One possible explanation for these difficulties is that the noise may make the matching task perceptually ill defined. The luminance of the test patches is not homogenous, and observers may have different strategies for arriving at a single lightness value that they use for their match. In the low-frequency noise conditions, the noise can appear as a layer of clouds or haze in front of a homogenous grating, and this layer separation makes the matching relatively straightforward. At very high noise frequencies, the noise is so fine-grained that it is not difficult to get an impression of the average lightness of the test patch, which in that case may appear as textured. At intermediate noise frequencies (i.e., those where we find a reduction or reversal of White's illusion) it can be difficult even to detect the test patch as a separate region, which makes the matching most difficult. In that case, most observers matched the average lightness in the region where the test patch would have been visible without the noise, which explains why in this condition, test patches (or rather test areas) on a light grating bar were often matched with higher lightness values than test areas on a dark grating bar. To us, these observations suggest that there is a close connection between image segmentation (i.e., the explicit perceptual separation of the test patches as a distinct region) and lightness perception. Still, despite these difficulties with interpreting precisely what the lightness matches mean, the data consistently demonstrate that for most observers, noise in the range from 1 to 5 cpd has the largest effect on perceived lightness, and that the most effective noise frequency does not scale proportionally to the grating frequency. 
Conclusion
We started from the question to what extent low-level visual mechanisms alone can account for different lightness phenomena. Our analysis showed that the most popular class of low-level models, spatial filtering models, cannot provide an adequate explanatory account of White's illusion. While this could indicate that higher level factors are required for the explanation of lightness perception, the importance of edge information in the computation of surface lightness still leaves potential for a low-level mechanism. 

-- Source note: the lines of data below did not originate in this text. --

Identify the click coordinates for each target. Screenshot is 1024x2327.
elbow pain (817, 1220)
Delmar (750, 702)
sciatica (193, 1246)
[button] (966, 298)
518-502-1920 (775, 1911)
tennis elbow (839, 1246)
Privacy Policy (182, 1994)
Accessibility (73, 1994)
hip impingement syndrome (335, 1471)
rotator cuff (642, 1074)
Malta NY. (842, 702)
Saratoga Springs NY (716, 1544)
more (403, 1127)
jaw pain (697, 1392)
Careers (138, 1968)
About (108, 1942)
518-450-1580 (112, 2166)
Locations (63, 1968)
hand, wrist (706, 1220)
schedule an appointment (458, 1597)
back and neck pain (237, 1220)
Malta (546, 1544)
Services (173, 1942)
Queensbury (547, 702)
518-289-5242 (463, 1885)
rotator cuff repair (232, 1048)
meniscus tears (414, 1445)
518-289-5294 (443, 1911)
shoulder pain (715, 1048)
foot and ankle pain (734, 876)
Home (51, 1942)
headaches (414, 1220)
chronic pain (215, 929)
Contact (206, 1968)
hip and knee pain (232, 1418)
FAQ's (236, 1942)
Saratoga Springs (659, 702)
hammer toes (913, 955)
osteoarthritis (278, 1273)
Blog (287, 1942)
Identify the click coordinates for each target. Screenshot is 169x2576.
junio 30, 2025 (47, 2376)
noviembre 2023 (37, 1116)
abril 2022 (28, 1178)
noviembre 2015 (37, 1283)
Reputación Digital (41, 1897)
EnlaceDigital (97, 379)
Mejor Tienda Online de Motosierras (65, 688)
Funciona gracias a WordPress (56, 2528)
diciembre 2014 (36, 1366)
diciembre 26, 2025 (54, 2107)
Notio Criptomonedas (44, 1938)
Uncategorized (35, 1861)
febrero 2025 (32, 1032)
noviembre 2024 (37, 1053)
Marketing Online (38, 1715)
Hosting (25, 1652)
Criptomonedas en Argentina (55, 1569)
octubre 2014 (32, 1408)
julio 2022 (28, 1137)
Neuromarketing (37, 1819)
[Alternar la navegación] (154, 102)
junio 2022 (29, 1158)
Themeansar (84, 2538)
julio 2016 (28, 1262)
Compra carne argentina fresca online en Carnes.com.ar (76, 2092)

There were other (low-level) models of lightness perception that advocated the importance of luminance edges (Grossberg & Todorovic, 1988; Kelly & Grossberg, 2000; Kingdom & Moulden, 1992; Morrone & Burr, 1988; Watt & Morgan, 1985). According to Kingdom (2011), the problem with some of these models (Kingdom & Moulden, 1992; Morrone & Burr, 1988; Watt & Morgan, 1985) is that the integration of edge information over two-dimesional images is intractable. A further argument against the models by Grossberg and Todorovic (1988) is that the proposed filling-in mechanism did not capture neurophysiological data (von der Heydt, 2003). However, “[t]he final reason why [these] models have failed in their bid to account for brightness phenomena is that they have been superseded by another class of spatial-filtering model” (Kingdom, 2011, p. 660). In light of the failure of this new class of models that was demonstrated here, we believe that it may be time to reconsider the edge based approach to lightness perception. 
Acknowledgments
This work was supported by the German Research Foundation (GRK 1589/1 “Sensory Computation in Neural Systems,” and DFG MA5127/1-1 to Marianne Maertens). Felix Wichmann was funded, in part, by the German Federal Ministry of Education and Research (BMBF) through the Bernstein Computational Neuroscience Program Tübingen (FKZ: 01GQ1002). We would like to thank Viljami Salmela for providing the Matlab code used to create the narrowband noise stimuli as well as psychophysical data, Alan Robinson for the code of his Matlab implementations of the ODOG and FLODOG models, and Xavier Otazu for his implementation of the BIWAM. 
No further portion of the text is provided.